Roots To Health - Herbal Medicine

Ground Elder

Here is a wonderful blog from John Handley, a naturalist and friend whose website will soon be a must-see. He says he marvels at the synanthropic ability of Ground-elder, a plant that is well suited to live together with us. Often on the outskirts of inhabited areas, it has invariably arrived there because of us, and marks the land where two worlds meet: the natural world and where our influence is total.
Roots To Health - Herbal Medicine - Ground Elder

Ground-elder – Aegopodium podagraria

And he goes on, while some authorities suggest that the plant was introduced to Britain by the Romans, others propose that it appeared here in the Middle Ages (probably brought in by monks used to cultivating it in monastery gardens on the European mainland, primarily for medicinal use) and was grown as a vegetable.

It obtains many of it’s names from its association with both monastries and the medicinal purposes to which it was put, such as: Ache weed, Bishops goutweed, English masterwort, Goutweed, Goutwort, Housemaid’s knee, and Wild masterwort. The number and variety of these names help us understand how valued this plant was and why it was brought here, planted and encouraged to grow.

Ground-elder is a member of the Apiaceae Family. The Apiaceae are one of my favourite families: in the process of gathering the flowers together evolution has crafted appealing landing pads for a wide variety of invertebrates and on a sunny day, when any member of this family are in bloom, you’ll be treated to a succession of beetles, hoverflies, bees and flies all busily gathering nectar or pollen.

In terms of safety, Ground-elder isn’t easily confused with any other members of this family, and learning a few basic rules should help differentiate it from any other members of the Apiaceae.

Three simple rules for foraging Ground-elder
Pick plants that don’t grow near water – this helps exclude Hemlock Water-dropwort.
Pick plants that have green stems – this excludes Hemlock which has purple blotches on the stem.
Pick plants that grow in extensive patches with rhizomes – this rules out Fool’s Parsley.
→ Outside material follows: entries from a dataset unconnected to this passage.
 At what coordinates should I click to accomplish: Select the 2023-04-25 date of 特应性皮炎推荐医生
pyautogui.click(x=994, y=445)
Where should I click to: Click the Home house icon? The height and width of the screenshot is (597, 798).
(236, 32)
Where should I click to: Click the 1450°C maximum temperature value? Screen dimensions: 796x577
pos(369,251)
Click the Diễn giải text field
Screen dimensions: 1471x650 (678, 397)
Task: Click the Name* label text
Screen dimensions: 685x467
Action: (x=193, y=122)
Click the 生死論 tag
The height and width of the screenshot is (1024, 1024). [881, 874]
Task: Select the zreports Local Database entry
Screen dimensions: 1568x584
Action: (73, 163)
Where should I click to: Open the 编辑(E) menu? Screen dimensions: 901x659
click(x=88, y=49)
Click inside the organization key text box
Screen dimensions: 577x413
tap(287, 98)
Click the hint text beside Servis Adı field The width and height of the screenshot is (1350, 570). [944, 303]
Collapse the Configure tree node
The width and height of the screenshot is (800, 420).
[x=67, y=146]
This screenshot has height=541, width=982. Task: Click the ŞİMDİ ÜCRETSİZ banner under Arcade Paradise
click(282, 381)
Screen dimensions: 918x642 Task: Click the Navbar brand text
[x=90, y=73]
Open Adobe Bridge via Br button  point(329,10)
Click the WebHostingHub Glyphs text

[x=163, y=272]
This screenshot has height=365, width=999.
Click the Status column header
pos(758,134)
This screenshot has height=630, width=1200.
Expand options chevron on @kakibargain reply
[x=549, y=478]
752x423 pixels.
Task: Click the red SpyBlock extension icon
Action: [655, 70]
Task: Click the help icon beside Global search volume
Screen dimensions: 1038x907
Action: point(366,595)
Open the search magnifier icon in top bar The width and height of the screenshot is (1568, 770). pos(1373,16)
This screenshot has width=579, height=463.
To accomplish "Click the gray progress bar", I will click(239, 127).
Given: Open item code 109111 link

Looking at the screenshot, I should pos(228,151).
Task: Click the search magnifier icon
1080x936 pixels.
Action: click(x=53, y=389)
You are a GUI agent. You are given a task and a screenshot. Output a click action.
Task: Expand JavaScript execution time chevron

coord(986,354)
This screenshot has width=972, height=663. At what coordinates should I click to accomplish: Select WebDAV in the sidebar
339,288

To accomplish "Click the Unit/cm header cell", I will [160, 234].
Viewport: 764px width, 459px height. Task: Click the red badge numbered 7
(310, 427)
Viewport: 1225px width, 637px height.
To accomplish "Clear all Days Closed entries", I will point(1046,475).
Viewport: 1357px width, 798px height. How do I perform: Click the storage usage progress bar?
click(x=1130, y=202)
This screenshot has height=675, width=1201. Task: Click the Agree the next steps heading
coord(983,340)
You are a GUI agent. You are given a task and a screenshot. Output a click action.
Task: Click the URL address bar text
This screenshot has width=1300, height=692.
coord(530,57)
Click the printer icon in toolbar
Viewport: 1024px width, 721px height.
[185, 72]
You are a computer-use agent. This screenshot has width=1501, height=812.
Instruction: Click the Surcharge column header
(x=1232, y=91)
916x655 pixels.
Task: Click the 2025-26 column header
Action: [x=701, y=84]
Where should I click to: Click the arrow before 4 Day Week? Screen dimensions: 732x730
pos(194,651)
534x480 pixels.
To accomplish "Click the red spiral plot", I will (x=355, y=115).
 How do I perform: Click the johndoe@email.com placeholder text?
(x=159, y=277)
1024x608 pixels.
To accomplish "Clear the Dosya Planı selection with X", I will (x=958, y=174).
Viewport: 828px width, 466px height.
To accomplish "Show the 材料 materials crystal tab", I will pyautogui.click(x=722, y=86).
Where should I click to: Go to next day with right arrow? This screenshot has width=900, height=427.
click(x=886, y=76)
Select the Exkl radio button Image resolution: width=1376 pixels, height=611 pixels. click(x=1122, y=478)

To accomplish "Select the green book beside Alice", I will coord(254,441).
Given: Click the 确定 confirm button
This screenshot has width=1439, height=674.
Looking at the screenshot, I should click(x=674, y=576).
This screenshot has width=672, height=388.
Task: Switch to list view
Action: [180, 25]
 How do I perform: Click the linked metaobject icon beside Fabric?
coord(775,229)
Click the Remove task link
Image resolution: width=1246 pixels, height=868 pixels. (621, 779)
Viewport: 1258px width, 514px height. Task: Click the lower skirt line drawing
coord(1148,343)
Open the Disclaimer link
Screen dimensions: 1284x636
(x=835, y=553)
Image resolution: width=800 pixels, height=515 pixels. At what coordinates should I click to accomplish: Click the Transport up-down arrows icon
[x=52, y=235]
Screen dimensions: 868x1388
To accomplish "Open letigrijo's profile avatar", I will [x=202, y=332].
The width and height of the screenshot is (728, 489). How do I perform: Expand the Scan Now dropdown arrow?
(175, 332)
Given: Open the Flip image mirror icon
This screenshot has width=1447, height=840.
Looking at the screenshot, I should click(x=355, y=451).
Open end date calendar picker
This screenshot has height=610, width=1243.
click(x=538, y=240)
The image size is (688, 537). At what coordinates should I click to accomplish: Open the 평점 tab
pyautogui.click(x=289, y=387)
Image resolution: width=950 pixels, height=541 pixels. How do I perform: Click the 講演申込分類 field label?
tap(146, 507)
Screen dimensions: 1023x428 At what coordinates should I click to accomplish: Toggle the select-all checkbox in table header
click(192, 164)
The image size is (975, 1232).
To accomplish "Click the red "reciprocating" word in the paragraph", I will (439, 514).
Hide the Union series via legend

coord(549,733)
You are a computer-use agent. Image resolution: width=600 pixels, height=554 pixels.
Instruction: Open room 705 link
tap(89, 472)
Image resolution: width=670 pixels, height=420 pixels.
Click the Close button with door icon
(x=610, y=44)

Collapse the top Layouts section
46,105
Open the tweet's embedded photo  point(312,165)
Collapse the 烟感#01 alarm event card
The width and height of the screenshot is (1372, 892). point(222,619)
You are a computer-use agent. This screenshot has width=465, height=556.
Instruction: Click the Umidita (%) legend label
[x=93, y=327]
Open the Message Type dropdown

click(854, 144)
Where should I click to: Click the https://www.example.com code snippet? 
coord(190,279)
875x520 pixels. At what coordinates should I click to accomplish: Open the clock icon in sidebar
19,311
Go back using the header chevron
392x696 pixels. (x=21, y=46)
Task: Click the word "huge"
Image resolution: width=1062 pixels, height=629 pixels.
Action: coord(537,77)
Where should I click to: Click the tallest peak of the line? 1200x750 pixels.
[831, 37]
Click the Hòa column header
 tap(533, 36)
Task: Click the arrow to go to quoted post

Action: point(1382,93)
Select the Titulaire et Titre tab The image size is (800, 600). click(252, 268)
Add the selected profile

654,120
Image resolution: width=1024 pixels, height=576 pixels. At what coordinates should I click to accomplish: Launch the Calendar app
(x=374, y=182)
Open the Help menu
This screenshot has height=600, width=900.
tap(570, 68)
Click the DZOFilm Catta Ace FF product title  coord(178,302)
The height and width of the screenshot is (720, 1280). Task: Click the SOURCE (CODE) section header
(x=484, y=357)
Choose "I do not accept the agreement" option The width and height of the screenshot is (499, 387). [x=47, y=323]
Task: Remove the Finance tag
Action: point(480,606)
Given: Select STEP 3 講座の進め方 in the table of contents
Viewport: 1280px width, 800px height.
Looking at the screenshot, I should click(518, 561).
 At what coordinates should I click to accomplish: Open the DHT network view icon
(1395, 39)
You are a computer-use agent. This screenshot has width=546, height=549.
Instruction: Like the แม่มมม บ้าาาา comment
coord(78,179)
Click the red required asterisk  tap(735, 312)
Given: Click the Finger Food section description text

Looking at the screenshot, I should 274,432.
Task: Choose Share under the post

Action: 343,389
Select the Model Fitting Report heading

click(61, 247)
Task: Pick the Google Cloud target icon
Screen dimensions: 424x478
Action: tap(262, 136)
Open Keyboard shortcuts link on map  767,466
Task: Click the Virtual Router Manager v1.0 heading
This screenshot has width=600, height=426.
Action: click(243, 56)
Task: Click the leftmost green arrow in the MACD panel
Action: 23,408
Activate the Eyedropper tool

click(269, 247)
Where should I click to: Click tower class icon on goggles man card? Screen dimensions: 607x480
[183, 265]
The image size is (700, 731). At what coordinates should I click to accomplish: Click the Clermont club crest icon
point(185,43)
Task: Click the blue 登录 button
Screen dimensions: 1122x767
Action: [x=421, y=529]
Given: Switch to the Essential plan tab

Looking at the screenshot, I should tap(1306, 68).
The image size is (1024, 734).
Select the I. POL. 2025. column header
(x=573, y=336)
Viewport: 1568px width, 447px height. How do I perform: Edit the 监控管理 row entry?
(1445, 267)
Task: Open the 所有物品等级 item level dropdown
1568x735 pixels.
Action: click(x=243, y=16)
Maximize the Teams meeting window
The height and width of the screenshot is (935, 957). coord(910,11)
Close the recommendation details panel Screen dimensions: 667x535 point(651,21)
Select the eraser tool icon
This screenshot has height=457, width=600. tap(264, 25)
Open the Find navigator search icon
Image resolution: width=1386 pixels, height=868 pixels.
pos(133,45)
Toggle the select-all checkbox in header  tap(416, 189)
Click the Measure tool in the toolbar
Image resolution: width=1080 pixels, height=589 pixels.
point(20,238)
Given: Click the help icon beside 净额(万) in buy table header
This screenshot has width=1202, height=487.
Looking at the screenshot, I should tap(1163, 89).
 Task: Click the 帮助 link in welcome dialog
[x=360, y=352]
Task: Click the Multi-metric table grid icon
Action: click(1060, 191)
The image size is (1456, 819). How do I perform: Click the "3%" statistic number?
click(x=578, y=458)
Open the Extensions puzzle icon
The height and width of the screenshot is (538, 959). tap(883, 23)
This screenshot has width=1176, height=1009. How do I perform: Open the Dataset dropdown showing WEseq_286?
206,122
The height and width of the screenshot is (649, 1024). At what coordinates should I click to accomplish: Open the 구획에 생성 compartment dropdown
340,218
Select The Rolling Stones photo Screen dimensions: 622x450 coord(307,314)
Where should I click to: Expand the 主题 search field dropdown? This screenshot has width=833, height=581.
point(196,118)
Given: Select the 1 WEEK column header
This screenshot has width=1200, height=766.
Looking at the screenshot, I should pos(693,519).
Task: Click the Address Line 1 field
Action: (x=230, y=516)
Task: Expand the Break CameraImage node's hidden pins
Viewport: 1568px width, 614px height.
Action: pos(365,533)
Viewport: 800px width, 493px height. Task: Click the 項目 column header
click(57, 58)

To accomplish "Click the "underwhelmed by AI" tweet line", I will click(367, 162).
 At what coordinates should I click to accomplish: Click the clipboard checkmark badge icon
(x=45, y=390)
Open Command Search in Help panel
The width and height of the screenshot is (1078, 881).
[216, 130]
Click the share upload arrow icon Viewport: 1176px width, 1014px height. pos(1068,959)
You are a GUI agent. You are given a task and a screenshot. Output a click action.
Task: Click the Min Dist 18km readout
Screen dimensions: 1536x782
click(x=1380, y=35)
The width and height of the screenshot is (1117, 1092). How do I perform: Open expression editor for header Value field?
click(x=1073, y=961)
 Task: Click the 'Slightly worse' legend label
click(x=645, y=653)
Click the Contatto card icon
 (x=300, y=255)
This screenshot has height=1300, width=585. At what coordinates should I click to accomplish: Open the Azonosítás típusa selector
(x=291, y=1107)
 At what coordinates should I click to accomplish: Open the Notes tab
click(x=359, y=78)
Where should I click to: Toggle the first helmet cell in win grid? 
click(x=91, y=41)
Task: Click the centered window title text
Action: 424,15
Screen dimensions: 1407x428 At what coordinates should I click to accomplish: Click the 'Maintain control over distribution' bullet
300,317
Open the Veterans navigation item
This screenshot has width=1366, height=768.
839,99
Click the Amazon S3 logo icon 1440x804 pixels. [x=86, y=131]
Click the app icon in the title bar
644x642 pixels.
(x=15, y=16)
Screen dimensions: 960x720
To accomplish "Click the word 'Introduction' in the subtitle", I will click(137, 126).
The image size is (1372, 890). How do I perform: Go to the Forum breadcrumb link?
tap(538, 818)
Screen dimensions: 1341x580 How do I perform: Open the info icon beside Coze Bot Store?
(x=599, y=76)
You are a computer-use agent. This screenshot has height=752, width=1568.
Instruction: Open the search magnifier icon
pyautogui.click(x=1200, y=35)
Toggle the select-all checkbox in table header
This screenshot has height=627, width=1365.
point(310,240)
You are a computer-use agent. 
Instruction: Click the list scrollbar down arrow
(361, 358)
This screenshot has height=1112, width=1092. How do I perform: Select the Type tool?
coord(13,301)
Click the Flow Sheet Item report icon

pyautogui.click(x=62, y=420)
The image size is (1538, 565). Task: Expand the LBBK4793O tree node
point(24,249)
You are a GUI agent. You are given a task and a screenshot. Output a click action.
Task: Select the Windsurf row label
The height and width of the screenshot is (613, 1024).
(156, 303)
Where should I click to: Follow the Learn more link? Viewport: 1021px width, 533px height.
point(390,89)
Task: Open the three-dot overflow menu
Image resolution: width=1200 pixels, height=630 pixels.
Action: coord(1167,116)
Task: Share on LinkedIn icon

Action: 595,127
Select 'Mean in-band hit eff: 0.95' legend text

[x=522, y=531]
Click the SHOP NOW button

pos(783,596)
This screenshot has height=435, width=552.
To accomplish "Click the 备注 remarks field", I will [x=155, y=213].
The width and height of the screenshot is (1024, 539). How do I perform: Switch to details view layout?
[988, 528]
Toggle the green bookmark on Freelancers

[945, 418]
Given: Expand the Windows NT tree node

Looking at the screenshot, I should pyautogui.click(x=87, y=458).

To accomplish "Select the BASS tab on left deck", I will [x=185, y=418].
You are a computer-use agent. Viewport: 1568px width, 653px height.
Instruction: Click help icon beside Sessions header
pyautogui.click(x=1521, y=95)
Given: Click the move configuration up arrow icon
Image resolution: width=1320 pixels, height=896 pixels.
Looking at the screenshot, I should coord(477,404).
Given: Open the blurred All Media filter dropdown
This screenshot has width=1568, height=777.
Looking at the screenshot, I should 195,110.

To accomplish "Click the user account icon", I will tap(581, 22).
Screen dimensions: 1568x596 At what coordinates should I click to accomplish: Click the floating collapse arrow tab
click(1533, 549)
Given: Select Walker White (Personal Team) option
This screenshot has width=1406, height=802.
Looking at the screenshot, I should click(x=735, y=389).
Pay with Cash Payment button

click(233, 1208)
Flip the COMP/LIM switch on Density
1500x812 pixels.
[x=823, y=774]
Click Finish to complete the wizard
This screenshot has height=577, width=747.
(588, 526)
The best way to forage with confidence is to get to know the leaf shape. Ground-elder has ‘ternate’ leaves – divided into three more-or-less equal parts.

Ground-elder’s rhizomes make it difficult to eradicate; the rhizomes break easily when the soil is disturbed and a small piece is enough to start a new plant. Ground elder often forms dense stands which exclude all other plants. One plant is enough to create such complete shade with its densely-packed leaves that no other shoots can grow.

It makes a great food plant because it grows so abundantly and no matter how much you forage you will be extremely unlikely to eradicate it. Ground-elder is easy to forage: collect the young leaves and use them as you would spinach, wilted down with a little knob of butter. They have a flavour that is reminiscent of parsley and the texture of the young leaves is a little more resistant than spinach but less tough than a winter cabbage. The leaves become leathery as the plant gets older, therefore generally a good plant to use in the early spring.

Thanks John!

Jayne

And finally

Here is this month’s poem from my good friend Nadia Kingsley:

What have the Romans ever done for us?
They may be known for their aqueducts, and obviously
the roads – but when they came they also dropped
snapped-off lengths of Ground Elder rhizome
with covering of dirt to grow and feed the stomachs
marching, marching upon these spreading routes.
No one in England, and I mean no one, not in this age
and not on any day in February, should starve
thanks to them: for its stems in soup, in pasta, or
as salad will stave off scurvy, keep the eye sharp,
knit your bones dense, and give blood its oxygen.
And to all modern moaning gardeners, with a toxic
fear of its marvellous tenacity – as it peeps its green
from out of winter’s earth, conquer it via your digestive
system to spare the muscles of your back, but know
come summer you will mourn their lost white parasols.